Badger 2040 rendering clean images without noise in image.py

Hi all, I’ve recently bought a badger 2040 and love it. After messing with different file formats and seemingly old tutorials on the badger image.py, here is what I’ve learned so far, so somebody else does not go crazy when trying to get a clean image without noise on the badger:

Pimoroni - Getting started with Badger 2040 (learn.pimoroni(dot)com/article/getting-started-with-badger-2040) and image.py state the image should be

  • size: 296 x 128 px
  • format: .jpg ( without progressive encoding, eventually turn off jpg-optimization )

Some confusion originates in a deprecated version of image.py (github(dot)com/pimoroni/pimoroni-pico/blob/main/micropython/examples/badger2040/image.py). Images were handled differently, as thoughtasylum (The Badger 2040: Custom Badges | ThoughtAsylum), Tonygo2 and LittleHobbyShop (forums.pimoroni(dot)com/t/badger-2040-image-conversion/19027) discussed a convert.py that generated .bin files and has been removed from the sources since then. The most recent image.py sources confirm this - no other filetype than .jpg is read.
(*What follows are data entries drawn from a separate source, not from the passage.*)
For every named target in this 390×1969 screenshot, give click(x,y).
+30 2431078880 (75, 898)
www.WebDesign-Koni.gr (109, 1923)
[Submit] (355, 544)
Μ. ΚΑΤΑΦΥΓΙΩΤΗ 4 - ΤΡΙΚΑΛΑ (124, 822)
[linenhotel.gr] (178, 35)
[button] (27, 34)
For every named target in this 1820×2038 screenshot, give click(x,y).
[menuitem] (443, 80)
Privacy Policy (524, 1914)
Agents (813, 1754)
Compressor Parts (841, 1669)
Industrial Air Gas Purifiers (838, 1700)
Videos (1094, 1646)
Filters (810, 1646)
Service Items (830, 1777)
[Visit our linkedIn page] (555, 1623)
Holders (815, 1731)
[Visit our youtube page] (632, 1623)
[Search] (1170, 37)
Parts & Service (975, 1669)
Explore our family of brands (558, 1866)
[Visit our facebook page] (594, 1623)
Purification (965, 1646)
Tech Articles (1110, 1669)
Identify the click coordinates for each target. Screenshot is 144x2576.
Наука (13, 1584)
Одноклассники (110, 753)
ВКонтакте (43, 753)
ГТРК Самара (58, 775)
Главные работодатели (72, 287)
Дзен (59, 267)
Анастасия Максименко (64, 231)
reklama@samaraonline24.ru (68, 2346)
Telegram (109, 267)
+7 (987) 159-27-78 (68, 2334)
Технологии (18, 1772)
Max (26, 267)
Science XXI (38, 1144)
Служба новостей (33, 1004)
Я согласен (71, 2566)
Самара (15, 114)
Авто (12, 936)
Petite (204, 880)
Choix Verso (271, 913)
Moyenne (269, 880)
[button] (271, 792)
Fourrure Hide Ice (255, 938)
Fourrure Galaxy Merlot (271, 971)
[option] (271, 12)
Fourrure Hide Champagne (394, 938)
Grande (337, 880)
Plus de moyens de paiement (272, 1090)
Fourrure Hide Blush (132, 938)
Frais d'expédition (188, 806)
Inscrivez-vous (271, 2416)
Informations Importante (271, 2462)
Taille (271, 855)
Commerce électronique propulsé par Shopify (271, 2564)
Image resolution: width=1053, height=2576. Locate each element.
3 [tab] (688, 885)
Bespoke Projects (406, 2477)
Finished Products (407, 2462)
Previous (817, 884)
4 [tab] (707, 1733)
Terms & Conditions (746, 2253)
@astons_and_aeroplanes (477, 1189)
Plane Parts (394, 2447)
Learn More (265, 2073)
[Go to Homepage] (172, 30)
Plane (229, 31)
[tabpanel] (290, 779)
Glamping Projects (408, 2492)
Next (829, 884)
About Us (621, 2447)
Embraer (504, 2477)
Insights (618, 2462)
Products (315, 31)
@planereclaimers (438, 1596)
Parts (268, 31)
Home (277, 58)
Using Microsoft Paint to generate a .jpg with black/white pixels, worked best so far, however some noise pixels are added upon rendering. This seems odd as the current image.py source does use the default decode() and not the decodeDither() function that I suspected to be the root cause for the noise.

I’d prefer not to install GIMP just to generate a .jpg that is rendered cleanly, so do you have any advice for doing so?

KR,
Zlasha

@Zlasha I don’t suppose you came up with a solution for this? The noisy images are driving me mad.

JPG is not a lossless format. It will always have to generate pixel color-values and they will not match the original image. Even with Gimp, Photoshop et. al. you will notice that opening an image and then resaving it will result in an image that is different to the original image.

So what you see is not “noise”, but just plain jpg artefacts. What adds to the problem here is the very small image size. JPG is fine for large images (unless you zoom in to a 1:1 view). But even then, JPG has problems reproducing sharp edges. Text for example does not work well with JPG.

The only real solution to all of this is to use a different (lossless) image-format. Since image.py does not support this anymore, I would suggest that you downgrade to the version that had that support and go the way that others have discussed here on the forum.